We performed consensus clustering of CML patients based on the expression of DEGs and identified two molecular subtypes (Cluster A and Cluster B) (Fig. 3A). The PCA algorithm further validated the reliability of the classification (Fig. 3B). Compared to Cluster A, most DEGs were upregulated in Cluster B (Fig. 3C). Moreover, immune infiltration analysis showed that CD8 + T cells, resting CD4 + memory T cells, resting and activated NK cells were significantly enriched in Cluster B, and monocytes and neutrophils were infiltrated at higher levels in Cluster A (Fig. 3D). In the GSE144119 cohort, we used the same approach to identify two molecular subtypes with familiar expression and immune infiltration characteristics (Additional file 1: Figure S1A-S1B).

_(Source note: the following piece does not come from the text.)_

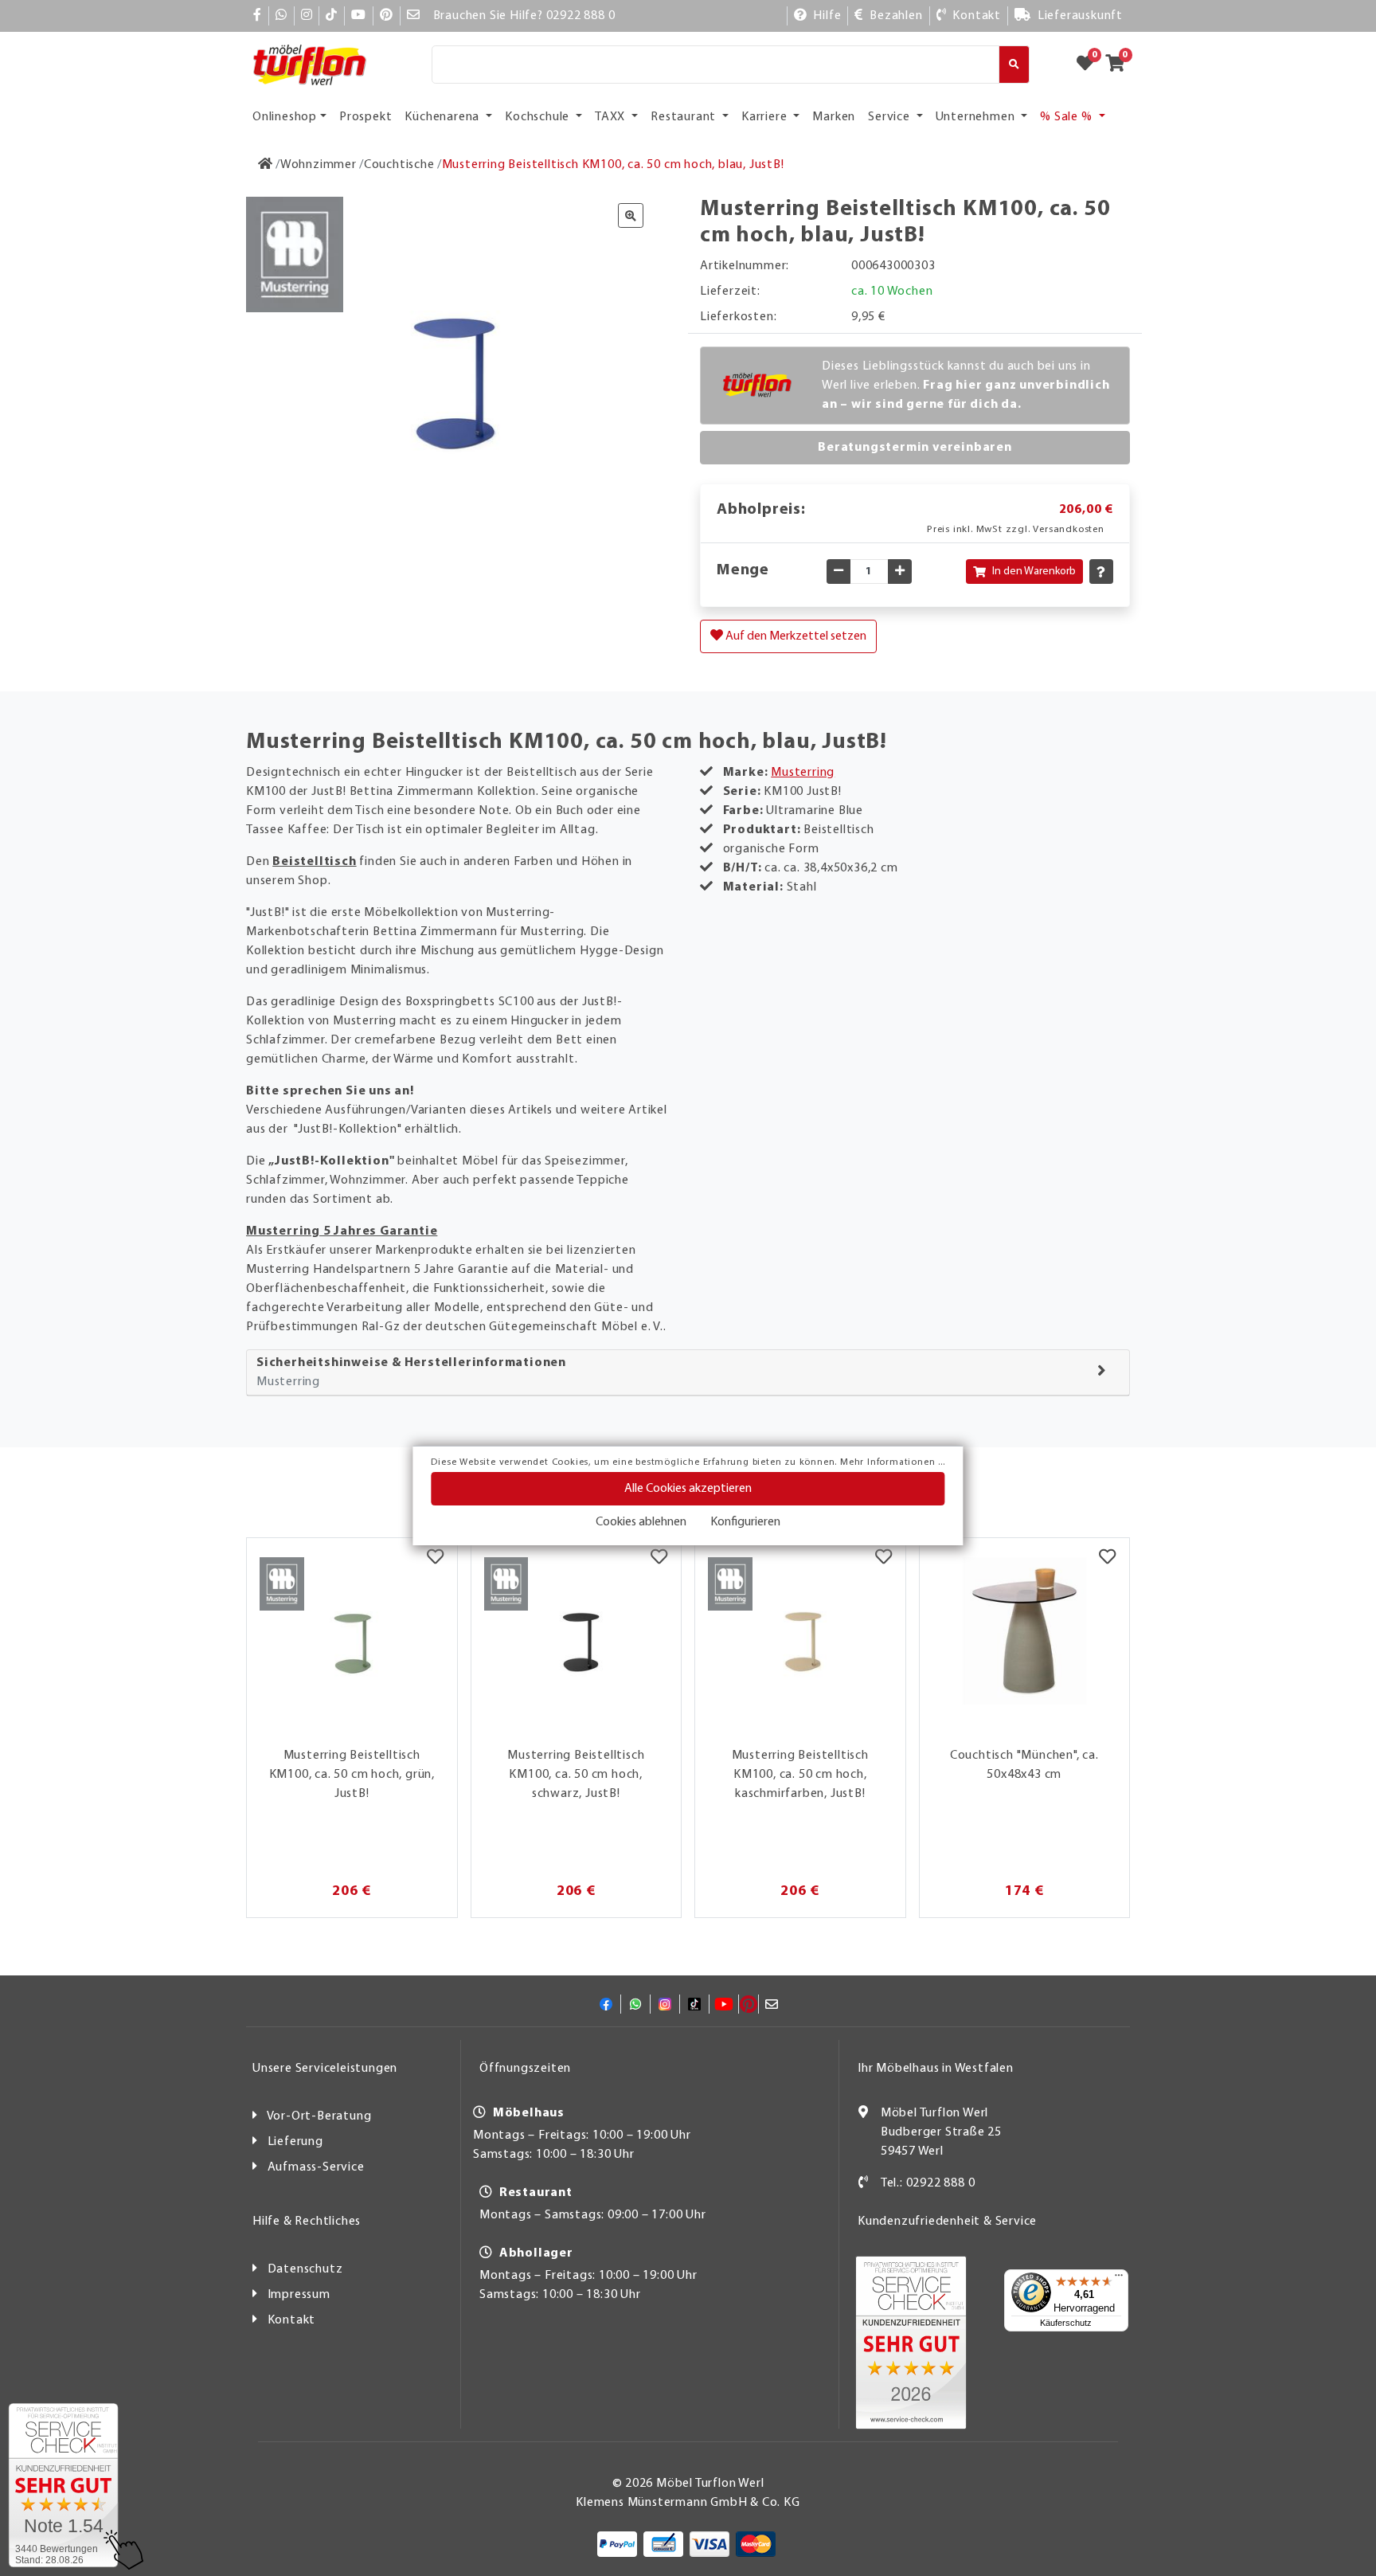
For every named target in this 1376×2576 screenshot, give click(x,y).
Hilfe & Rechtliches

Meanwhile, we used the GSVA algorithm to compare the difference in activity of the tumor hallmark gene set in the two molecular subtypes (Fig. 3E). We found that the reactive oxygen species (ROS) pathway, glycolytic and mTORC1 signaling pathways were more active in Cluster A; the gene sets of interferon gamma (IFN-γ) response, IL6-JAK-STAT3 signaling pathway, IL2-STAT5 signaling pathway, inflammatory response, P53 pathway, and IL2-JAK-STAT5, Notch, TGF-β, TNF-α, WNT-β signaling pathways had higher enrichment scores in Cluster B. These results suggest that the two molecular subtypes are significantly different, with Cluster B exhibiting an inflammatory and immune activating phenotype and Cluster A exhibiting immune suppression, as well as a more active energy metabolism characteristic.

Fig. 3
figure 3

Identification of molecular subtypes of CML and prediction of drug response in different subtypes. A The consensus clustering algorithm divided CML patients into two different molecular subtypes based on the expression of DEGs. B PCA algorithm was used to verify the classification reliability of the two molecular subtypes. CF Differences in expression of DEGs (C), infiltration of 22 immune cells (D), activity of tumor hallmark gene sets (E) and TIDE scores (F) between the two molecular subtypes. (G) Differences in the therapeutic response of the two molecular subtypes to immune checkpoint inhibitors. HK Differences in therapeutic sensitivity of the two molecular subtypes to four TKIs

Prediction of treatment response for different molecular subtypes

We further predicted the treatment response of different molecular subtypes. The TIDE score reflects the immune escape ability of tumor cells, and we observed a higher TIDE score for Cluster B than Cluster A (Fig. 3F), suggesting that Cluster B has a higher immune escape ability, implying that patients of this subtype may benefit more from immunotherapy. We mapped the expression profiles of CML patients with another dataset containing 47 melanoma patients who responded to immunotherapy. The results showed that patients with Cluster B were more likely to respond to anti-CTLA4 and anti-PD-1 therapies (Fig. 3G). We then predicted the response of different molecular subtypes to TKIs commonly used for CML treatment, and the results showed that Cluster B patients had higher therapeutic sensitivity to imatinib, nilotinib and dasatinib (Fig. 3H, J); however, there was no significant difference in therapeutic sensitivity to bosutinib between the two groups (Fig. 3K).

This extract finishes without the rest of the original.